Screenshot grounding data

______

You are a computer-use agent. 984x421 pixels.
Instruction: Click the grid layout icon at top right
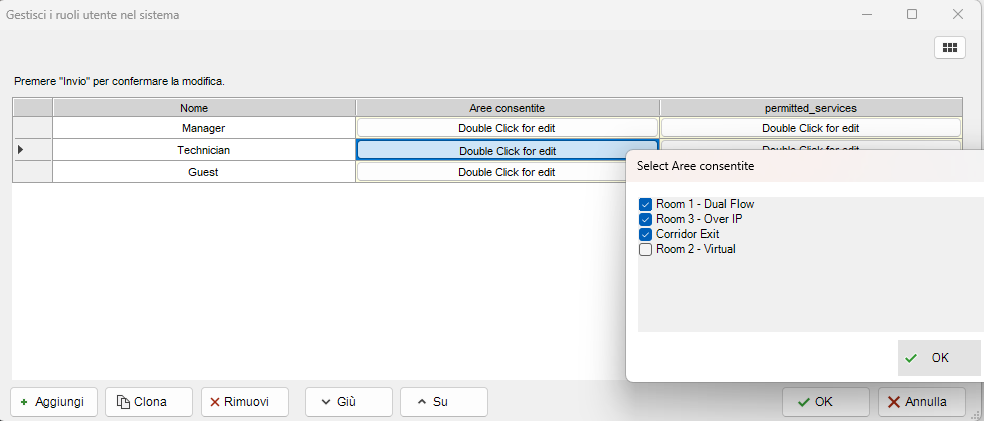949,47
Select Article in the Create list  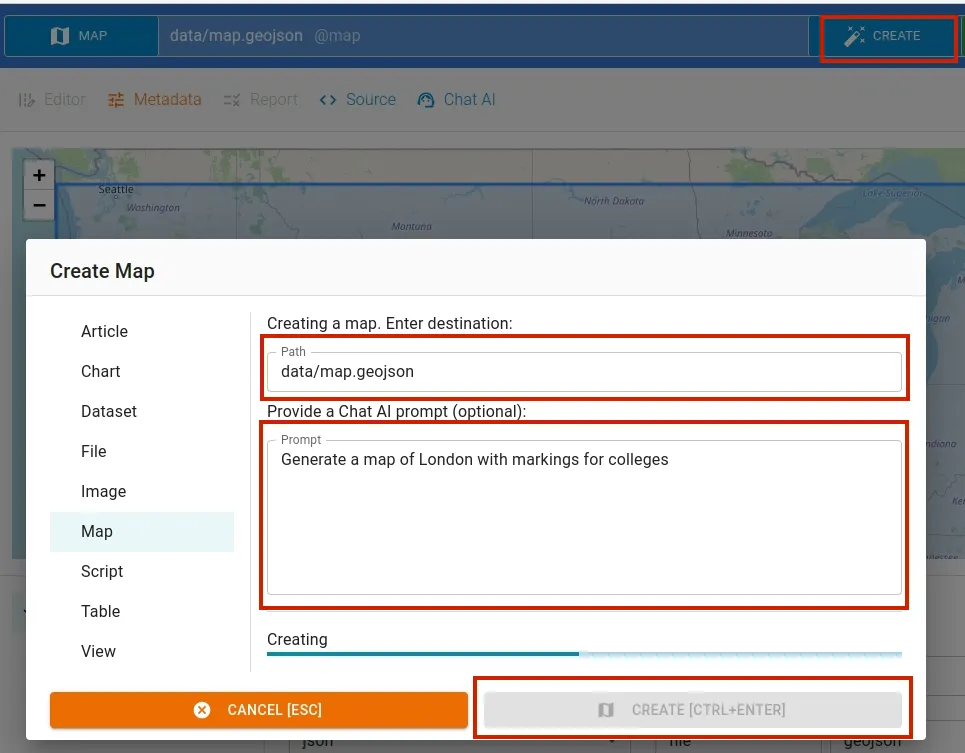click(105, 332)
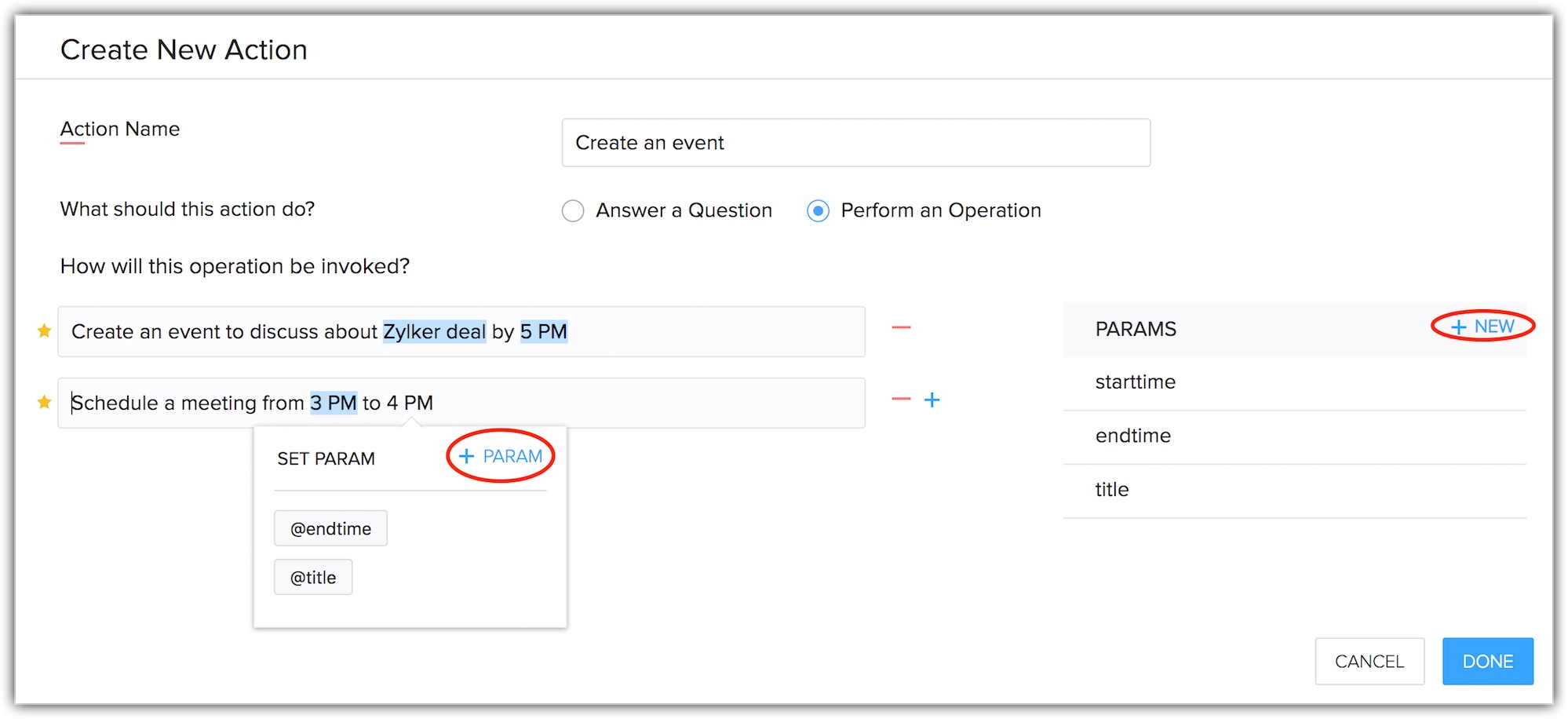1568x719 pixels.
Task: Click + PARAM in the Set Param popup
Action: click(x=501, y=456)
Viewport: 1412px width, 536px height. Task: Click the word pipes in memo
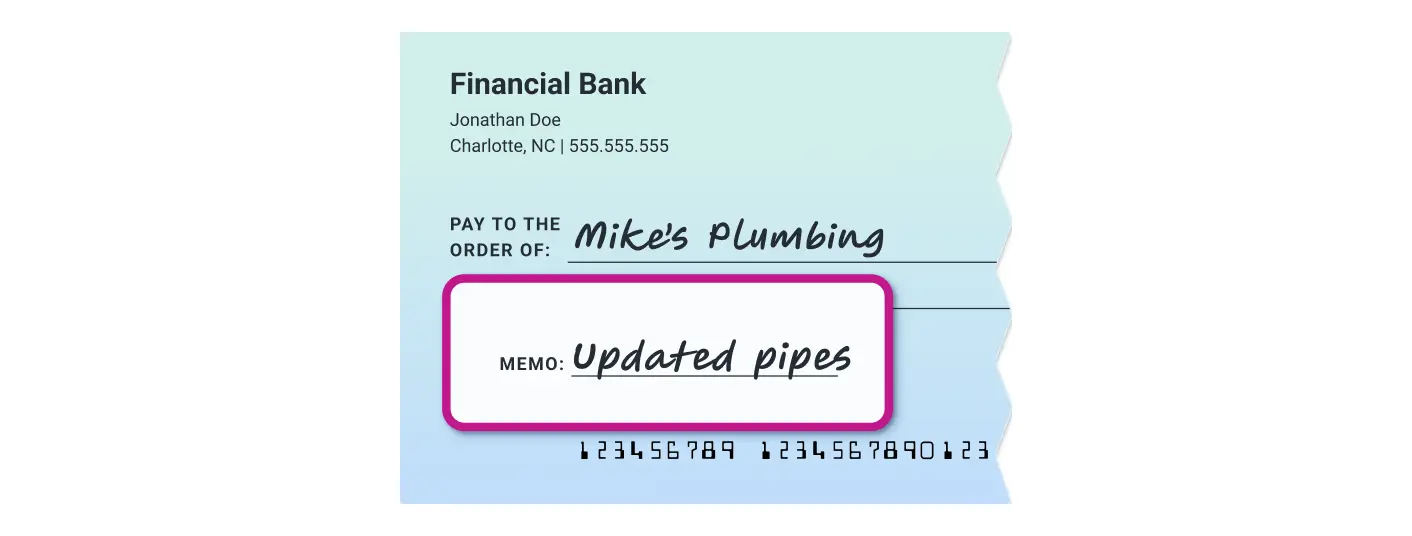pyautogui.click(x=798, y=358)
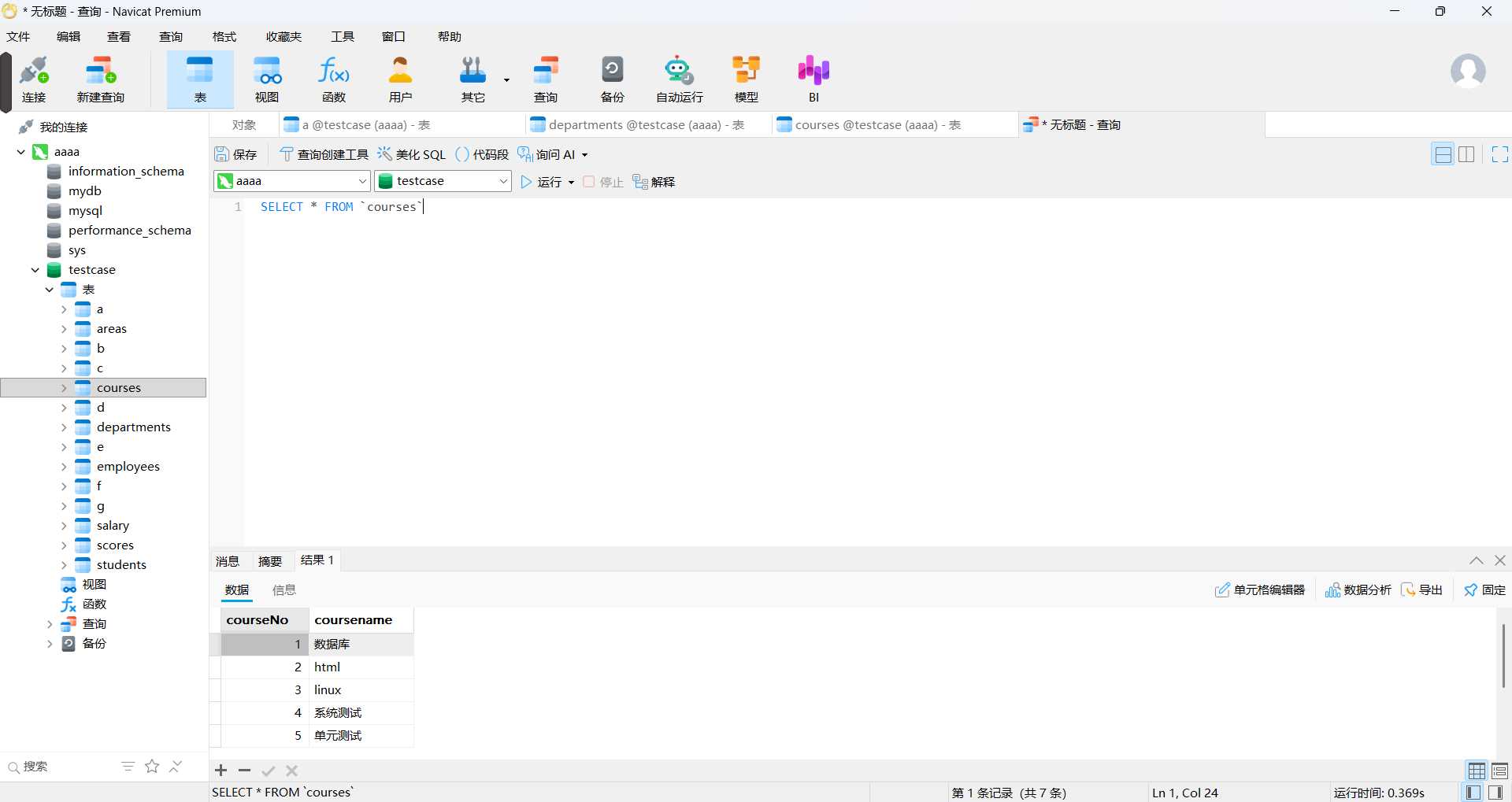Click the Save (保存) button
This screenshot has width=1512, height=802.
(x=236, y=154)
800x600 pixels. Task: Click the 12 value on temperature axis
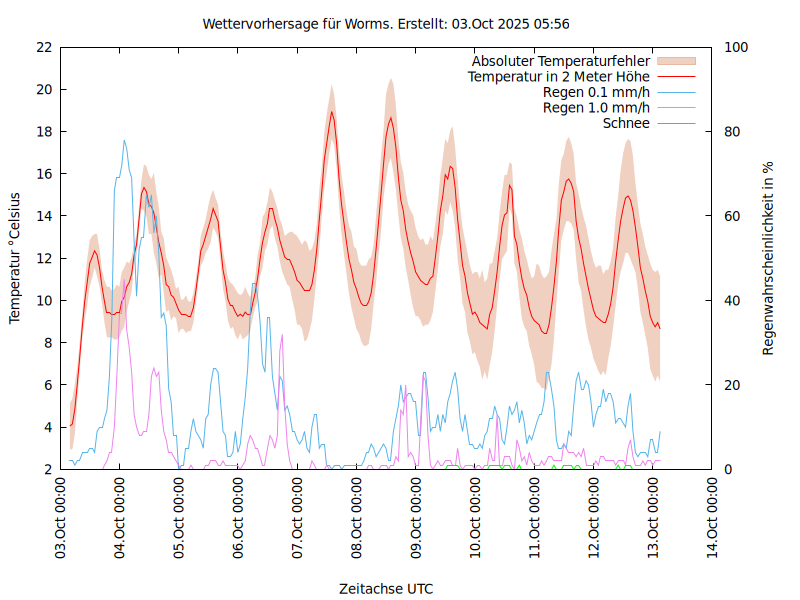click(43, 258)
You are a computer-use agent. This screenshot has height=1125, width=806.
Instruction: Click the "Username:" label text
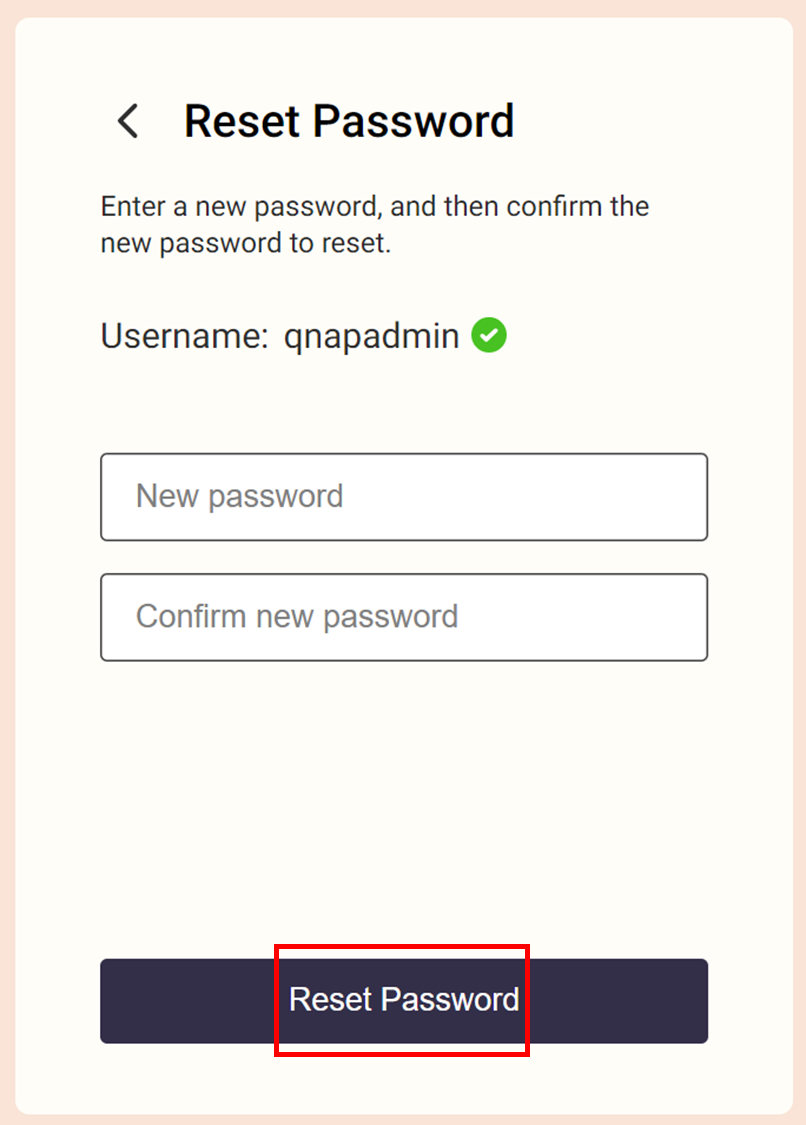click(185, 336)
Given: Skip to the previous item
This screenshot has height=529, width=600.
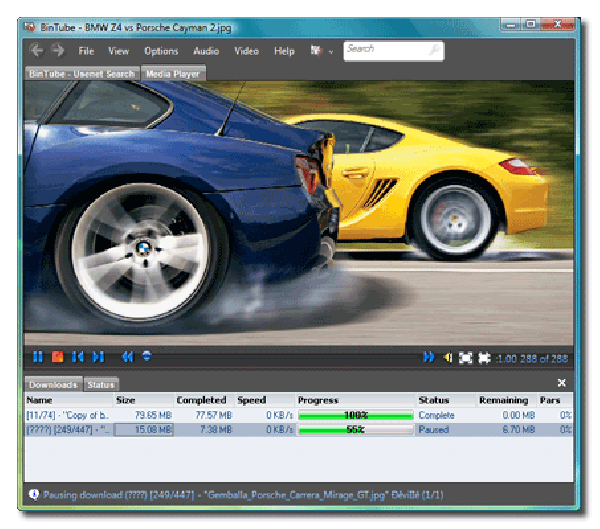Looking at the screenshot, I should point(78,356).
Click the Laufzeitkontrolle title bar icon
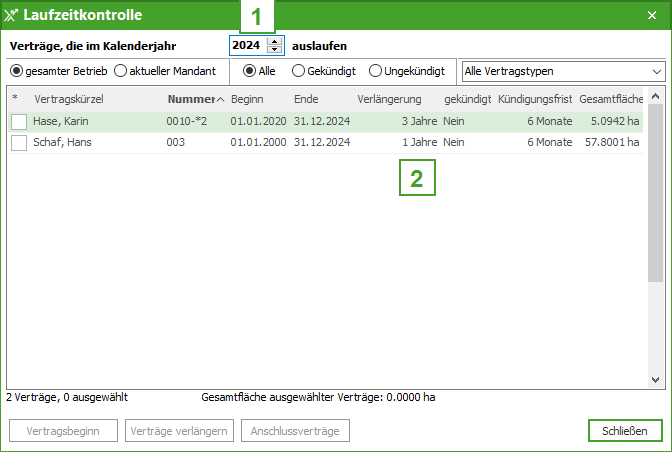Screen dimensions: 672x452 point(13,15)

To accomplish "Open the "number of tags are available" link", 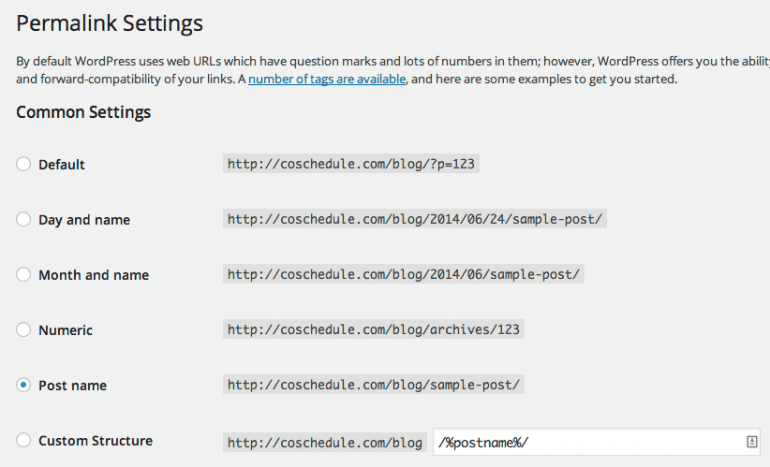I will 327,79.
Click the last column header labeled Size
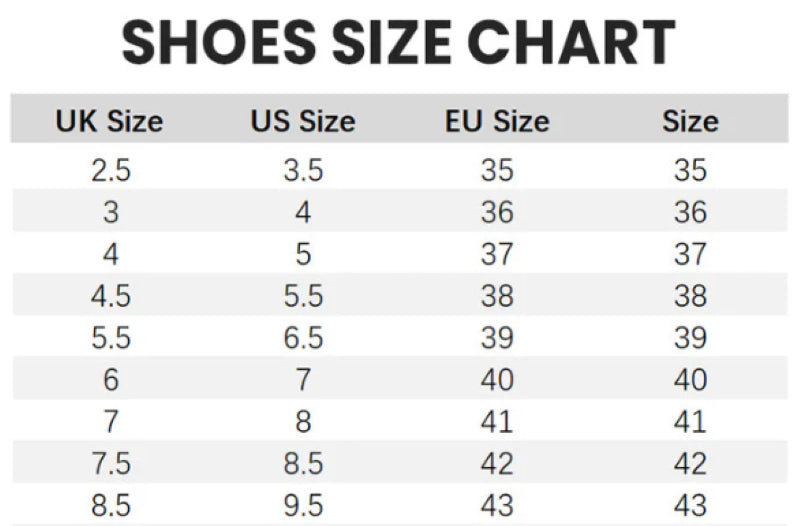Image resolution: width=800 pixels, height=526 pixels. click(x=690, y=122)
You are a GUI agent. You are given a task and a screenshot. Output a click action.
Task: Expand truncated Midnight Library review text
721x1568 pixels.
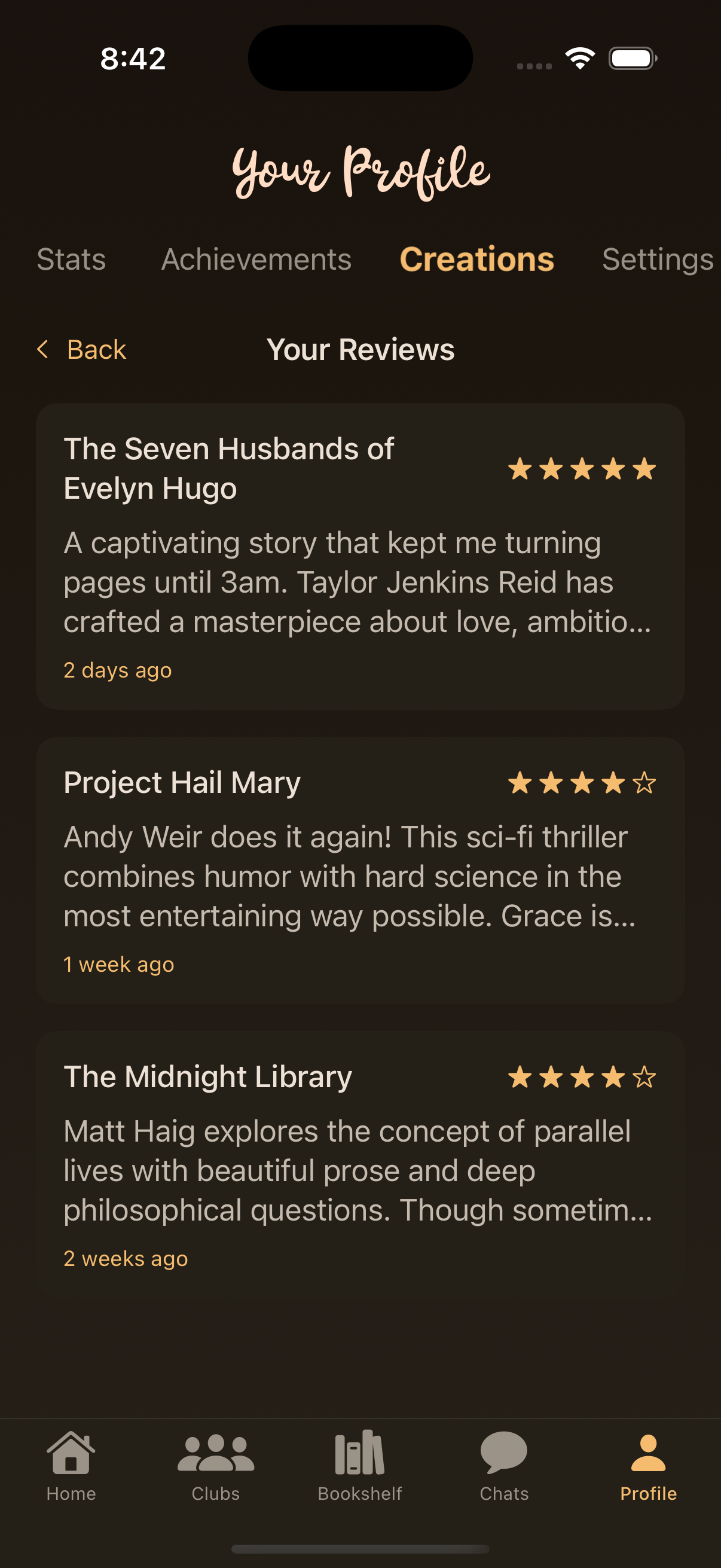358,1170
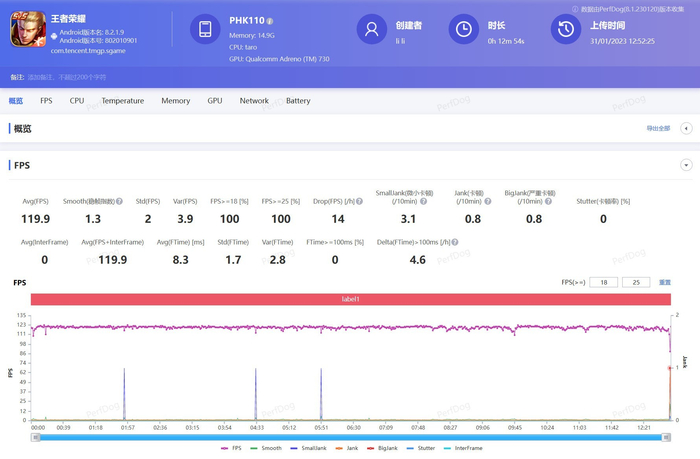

______

If a line in the records above holds the string "computer", copy it.

You are a computer-use agent. 984x421 pixels.
You are a computer-use agent. This screenshot has height=1125, width=806.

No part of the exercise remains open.